◆ TASK BRIEF
The result should be every line in the data below that carries the string "yellow".
========================
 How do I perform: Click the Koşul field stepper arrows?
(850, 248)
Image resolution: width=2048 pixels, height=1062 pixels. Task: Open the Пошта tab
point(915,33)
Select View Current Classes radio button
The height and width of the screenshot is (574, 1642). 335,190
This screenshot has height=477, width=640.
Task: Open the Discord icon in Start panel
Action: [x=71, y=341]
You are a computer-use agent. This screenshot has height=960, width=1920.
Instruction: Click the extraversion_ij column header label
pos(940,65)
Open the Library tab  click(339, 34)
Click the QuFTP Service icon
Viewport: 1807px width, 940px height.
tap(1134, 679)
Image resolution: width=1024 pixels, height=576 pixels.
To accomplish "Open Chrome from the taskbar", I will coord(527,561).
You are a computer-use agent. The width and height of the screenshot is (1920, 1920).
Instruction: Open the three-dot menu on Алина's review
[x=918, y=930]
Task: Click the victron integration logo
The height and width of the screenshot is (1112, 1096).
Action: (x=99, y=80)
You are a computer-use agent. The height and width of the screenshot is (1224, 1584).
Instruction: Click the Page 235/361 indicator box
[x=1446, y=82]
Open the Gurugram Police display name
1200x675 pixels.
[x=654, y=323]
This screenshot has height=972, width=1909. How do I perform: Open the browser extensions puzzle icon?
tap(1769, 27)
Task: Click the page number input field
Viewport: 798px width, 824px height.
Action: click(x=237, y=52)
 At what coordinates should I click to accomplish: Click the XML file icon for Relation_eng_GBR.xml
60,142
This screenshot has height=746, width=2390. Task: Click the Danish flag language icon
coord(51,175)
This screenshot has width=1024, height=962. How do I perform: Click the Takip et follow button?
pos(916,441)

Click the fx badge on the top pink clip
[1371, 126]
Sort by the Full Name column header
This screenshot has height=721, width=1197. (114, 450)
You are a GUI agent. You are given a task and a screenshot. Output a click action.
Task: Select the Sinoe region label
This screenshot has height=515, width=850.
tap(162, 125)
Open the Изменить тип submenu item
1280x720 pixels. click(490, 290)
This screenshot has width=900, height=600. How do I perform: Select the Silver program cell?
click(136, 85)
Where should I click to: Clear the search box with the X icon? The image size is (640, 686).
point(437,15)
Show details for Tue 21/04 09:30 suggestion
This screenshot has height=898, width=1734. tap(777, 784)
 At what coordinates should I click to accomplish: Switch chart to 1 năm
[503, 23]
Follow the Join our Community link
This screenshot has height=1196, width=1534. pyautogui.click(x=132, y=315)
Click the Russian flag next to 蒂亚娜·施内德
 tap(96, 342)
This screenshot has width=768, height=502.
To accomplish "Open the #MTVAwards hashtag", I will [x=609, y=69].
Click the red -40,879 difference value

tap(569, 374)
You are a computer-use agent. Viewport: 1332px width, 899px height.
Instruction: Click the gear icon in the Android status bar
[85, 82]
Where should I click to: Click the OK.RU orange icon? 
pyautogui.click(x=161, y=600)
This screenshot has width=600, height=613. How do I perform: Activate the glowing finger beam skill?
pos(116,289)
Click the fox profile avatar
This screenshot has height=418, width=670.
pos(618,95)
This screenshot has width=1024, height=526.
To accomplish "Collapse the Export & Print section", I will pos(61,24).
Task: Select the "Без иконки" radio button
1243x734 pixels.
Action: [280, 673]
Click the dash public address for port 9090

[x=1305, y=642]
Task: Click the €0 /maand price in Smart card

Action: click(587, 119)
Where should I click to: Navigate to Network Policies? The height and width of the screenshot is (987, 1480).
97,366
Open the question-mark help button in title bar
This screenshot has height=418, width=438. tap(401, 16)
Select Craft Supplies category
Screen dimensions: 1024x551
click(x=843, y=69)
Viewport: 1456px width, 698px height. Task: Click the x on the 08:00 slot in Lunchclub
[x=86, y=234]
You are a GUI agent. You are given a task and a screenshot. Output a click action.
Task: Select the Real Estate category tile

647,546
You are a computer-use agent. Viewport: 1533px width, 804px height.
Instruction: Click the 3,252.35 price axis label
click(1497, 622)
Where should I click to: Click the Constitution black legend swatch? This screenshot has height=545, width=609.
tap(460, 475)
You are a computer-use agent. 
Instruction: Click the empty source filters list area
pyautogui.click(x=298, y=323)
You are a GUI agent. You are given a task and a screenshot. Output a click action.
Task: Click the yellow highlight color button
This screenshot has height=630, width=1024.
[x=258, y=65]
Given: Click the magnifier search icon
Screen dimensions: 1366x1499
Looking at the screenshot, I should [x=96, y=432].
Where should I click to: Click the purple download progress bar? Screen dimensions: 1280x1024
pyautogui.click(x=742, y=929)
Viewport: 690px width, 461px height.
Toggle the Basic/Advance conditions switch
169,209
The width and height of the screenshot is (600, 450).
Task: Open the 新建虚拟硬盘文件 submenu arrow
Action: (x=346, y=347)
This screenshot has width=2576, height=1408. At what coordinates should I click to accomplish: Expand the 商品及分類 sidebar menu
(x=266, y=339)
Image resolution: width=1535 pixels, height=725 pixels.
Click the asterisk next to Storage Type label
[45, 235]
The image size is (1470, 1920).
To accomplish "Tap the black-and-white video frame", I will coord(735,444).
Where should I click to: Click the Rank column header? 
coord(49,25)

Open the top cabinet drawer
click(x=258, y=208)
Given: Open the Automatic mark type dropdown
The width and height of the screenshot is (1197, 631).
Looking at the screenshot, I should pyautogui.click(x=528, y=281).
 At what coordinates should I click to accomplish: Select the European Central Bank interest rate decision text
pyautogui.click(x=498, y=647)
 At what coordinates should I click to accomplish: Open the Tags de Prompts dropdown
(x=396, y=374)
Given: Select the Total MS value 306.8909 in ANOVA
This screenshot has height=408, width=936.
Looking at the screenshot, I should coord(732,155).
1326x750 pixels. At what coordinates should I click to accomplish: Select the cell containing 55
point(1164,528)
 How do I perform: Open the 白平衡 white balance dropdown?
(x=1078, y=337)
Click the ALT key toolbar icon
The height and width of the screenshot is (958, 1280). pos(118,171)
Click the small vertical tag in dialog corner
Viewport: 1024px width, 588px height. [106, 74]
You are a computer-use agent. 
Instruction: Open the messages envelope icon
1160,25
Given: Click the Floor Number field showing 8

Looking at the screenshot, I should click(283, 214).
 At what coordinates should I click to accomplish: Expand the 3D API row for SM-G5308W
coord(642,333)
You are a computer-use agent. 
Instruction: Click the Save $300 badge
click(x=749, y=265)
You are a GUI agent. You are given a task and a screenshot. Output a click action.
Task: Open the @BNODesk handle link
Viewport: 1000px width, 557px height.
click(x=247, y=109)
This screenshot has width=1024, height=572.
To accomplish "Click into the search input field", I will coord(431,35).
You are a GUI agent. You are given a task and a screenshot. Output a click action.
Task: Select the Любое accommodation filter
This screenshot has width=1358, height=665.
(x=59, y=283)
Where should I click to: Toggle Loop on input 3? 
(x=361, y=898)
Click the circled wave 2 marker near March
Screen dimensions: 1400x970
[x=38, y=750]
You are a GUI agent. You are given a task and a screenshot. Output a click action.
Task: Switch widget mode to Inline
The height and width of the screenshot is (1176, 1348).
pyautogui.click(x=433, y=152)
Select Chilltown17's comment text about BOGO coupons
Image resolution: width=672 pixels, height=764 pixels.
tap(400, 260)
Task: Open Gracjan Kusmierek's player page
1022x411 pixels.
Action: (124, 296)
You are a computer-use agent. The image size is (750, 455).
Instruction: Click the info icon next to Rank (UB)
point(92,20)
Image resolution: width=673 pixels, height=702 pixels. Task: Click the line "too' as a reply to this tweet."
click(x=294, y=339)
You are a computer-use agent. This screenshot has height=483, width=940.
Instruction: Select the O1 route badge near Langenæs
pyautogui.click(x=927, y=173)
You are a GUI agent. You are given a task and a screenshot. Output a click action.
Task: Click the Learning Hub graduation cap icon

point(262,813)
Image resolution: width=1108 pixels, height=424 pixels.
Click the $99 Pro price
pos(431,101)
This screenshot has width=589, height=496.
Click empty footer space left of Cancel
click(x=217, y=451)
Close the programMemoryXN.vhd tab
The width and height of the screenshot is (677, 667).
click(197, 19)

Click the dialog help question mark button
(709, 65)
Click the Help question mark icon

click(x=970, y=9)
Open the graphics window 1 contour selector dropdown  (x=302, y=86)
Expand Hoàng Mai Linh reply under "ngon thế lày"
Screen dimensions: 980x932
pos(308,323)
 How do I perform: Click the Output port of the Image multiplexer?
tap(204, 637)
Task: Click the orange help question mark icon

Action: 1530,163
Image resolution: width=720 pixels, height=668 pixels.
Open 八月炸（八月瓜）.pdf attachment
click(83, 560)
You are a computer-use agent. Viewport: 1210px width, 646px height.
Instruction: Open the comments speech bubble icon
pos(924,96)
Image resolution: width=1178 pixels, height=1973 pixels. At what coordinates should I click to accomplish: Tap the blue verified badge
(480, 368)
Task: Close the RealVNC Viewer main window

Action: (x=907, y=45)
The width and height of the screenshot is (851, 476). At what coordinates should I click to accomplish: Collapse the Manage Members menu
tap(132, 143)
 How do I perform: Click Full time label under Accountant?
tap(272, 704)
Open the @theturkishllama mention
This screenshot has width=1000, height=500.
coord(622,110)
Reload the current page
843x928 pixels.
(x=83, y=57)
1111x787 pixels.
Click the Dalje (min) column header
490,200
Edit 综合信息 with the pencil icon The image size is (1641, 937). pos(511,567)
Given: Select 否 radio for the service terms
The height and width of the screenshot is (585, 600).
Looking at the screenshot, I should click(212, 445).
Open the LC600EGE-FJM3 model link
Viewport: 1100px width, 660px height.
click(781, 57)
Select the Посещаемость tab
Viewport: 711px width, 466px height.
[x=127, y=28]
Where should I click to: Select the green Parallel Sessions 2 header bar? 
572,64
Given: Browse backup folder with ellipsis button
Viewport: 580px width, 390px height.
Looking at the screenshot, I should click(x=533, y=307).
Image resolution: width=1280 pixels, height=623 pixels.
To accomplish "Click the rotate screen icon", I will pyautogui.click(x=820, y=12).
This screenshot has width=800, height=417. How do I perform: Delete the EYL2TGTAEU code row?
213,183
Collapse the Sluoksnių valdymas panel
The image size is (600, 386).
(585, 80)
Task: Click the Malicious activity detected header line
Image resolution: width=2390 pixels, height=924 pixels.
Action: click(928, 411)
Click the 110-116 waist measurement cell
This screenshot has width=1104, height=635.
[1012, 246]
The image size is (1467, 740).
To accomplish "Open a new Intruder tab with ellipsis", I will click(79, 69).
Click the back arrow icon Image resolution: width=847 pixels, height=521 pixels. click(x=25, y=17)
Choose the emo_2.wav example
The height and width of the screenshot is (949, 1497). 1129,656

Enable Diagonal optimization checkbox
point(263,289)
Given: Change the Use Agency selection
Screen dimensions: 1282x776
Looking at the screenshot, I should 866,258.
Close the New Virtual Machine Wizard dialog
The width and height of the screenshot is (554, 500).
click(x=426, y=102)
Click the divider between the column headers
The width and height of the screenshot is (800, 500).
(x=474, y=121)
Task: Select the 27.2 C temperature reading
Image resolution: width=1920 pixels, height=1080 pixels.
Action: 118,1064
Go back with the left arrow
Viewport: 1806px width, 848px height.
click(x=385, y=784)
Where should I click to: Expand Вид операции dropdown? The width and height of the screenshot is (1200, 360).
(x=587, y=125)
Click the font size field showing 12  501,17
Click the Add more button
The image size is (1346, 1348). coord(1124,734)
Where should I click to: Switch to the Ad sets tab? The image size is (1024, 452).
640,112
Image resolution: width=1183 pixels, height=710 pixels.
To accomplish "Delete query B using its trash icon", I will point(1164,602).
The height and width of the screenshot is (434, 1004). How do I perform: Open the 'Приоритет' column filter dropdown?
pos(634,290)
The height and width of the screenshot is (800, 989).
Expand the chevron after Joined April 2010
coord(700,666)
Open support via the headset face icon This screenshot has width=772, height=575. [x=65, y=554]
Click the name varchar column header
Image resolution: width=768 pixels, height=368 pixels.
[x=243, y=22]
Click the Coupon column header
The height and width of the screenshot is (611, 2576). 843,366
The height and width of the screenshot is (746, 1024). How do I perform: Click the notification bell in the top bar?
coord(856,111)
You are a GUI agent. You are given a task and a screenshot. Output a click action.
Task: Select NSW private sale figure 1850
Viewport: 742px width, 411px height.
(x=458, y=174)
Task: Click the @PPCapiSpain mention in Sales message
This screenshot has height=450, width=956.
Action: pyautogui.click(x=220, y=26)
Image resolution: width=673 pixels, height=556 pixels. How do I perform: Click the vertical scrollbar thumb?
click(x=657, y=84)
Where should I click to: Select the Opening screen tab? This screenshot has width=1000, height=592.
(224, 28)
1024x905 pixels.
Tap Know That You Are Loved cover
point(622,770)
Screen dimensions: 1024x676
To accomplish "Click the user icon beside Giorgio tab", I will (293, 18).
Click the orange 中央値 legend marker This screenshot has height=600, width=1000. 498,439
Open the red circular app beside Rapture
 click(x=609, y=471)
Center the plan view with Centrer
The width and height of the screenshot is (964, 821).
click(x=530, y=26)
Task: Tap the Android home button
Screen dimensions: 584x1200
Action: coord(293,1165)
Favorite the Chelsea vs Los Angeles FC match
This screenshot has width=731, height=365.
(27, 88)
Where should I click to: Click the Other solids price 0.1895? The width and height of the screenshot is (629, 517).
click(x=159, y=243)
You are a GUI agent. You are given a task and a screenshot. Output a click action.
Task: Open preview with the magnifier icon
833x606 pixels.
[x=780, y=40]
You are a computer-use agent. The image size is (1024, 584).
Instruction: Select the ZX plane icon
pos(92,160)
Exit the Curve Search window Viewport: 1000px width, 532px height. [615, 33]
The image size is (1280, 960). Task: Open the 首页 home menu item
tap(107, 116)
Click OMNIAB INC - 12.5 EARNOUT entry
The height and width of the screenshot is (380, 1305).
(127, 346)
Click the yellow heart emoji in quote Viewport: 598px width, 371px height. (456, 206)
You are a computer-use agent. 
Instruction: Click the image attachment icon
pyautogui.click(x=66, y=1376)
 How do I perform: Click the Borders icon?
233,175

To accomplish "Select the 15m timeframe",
========================
◆ ANSWER TO THIS EXERCISE
Task: Click the yellow highlight color button
Click the yellow heart emoji in quote Viewport: 598px width, 371px height. (456, 206)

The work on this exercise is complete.